Now, when I sample from this model in Stan; it throws the following errors:

Warning messages:
1: There were 205 divergent transitions after warmup. Increasing adapt_delta above 0.99 may help. See
http://mc-stan.org/misc/warnings.html#divergent-transitions-after-warmup 
2: There were 3 chains where the estimated Bayesian Fraction of Missing Information was low. See
http://mc-stan.org/misc/warnings.html#bfmi-low 
3: Examine the pairs() plot to diagnose sampling problems

Please note that, similar errors are thrown when sampling from the null model. Where basically beta = beta0 = c(rnorm(1), 0) and gamma3 = rep(0, k+1) in contrast to the no-restriction in the alternate model.
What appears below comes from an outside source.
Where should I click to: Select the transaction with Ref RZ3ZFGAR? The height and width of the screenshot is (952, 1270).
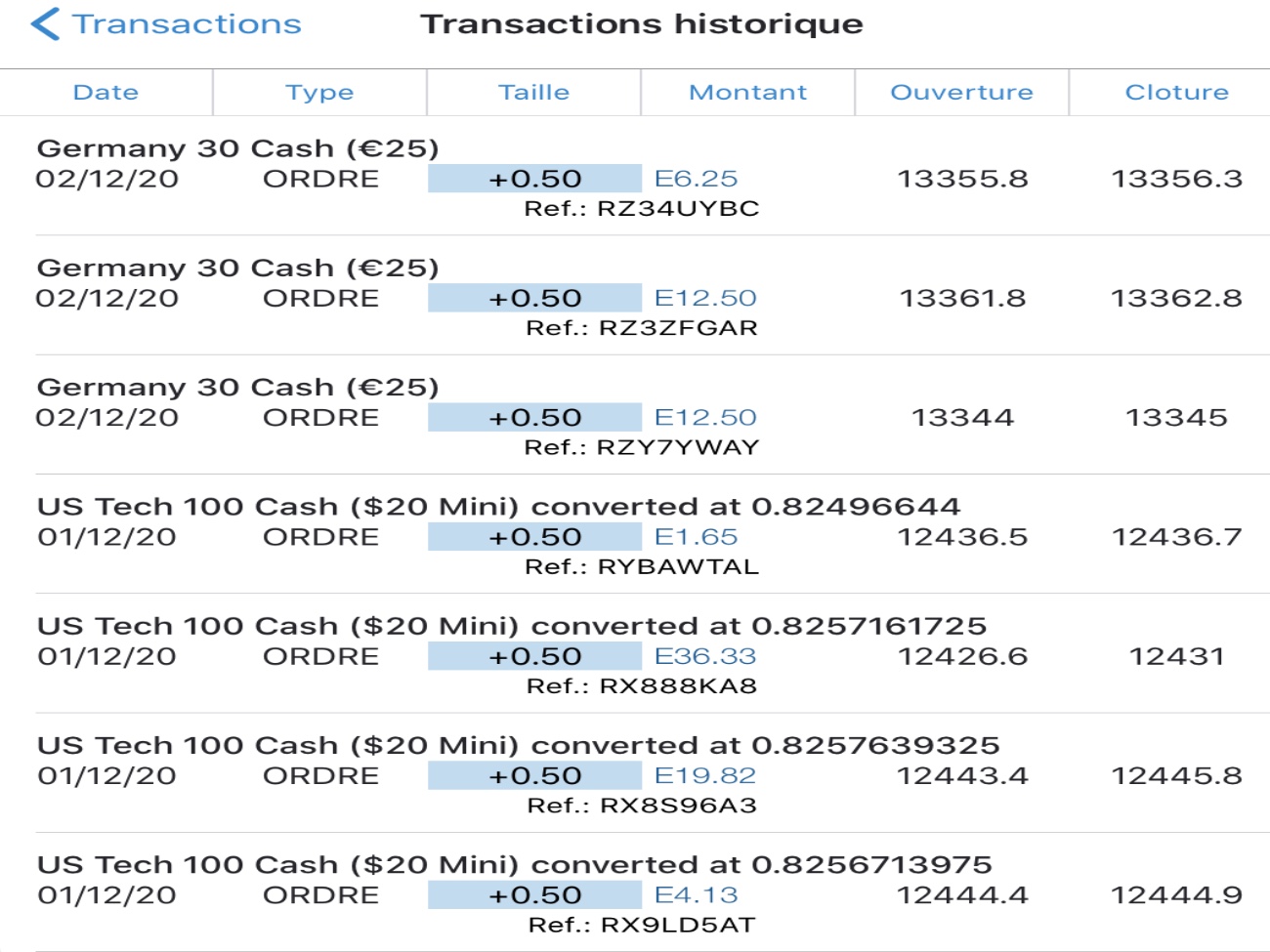pos(642,328)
These are clearly some random errors occurring due to some (I do not know what and I really want to find out) sampling problems in Stan. I know this because I ran the model (and the null model as well) several times without the following part: bernoulli_lpmf(x1 | Phi(X1*gamma3)) in the last line of the Stan model and modifying the data block of the code accordingly and then it returned no warnings or errors. But, this will not solve my purpose. Because, my hypothesis involves both beta & gamma3 and the above portion clearly adds the gamma3.

As a result of the errors in Stan, the function bridge_sampler from the R package bridgesampling is returning the following errors:

> H1.bridge = bridge_sampler(stanfitmodelH1, silent = TRUE)
Error in while (i <= maxiter && criterion_val > tol) { : 
  missing value where TRUE/FALSE needed
In addition: Warning message:
2744 of the 45000 log_prob() evaluations on the proposal draws produced -Inf/Inf. 

Also note that, these errors (from bridge_sampler) are not thrown when there are no errors from Stan. e.g., the case where the model is run without the bernoulli_lpmf(x1 | Phi(X1*gamma3)) part.

I tried to best explain my problem. Please ask me should any more clarification is needed.

Could someone please identify where exactly the error(s) is/are occurring?

Thank you very much in advance!


Solution

  • I was making a silly mistake all along! As pointed out by Ben Goodrich Sir the logarithms should be added instead of being multiplied as they are in the logarithmic scale. A very silly mistake from my side! I will edit the question with the correct code! Thanks to you all!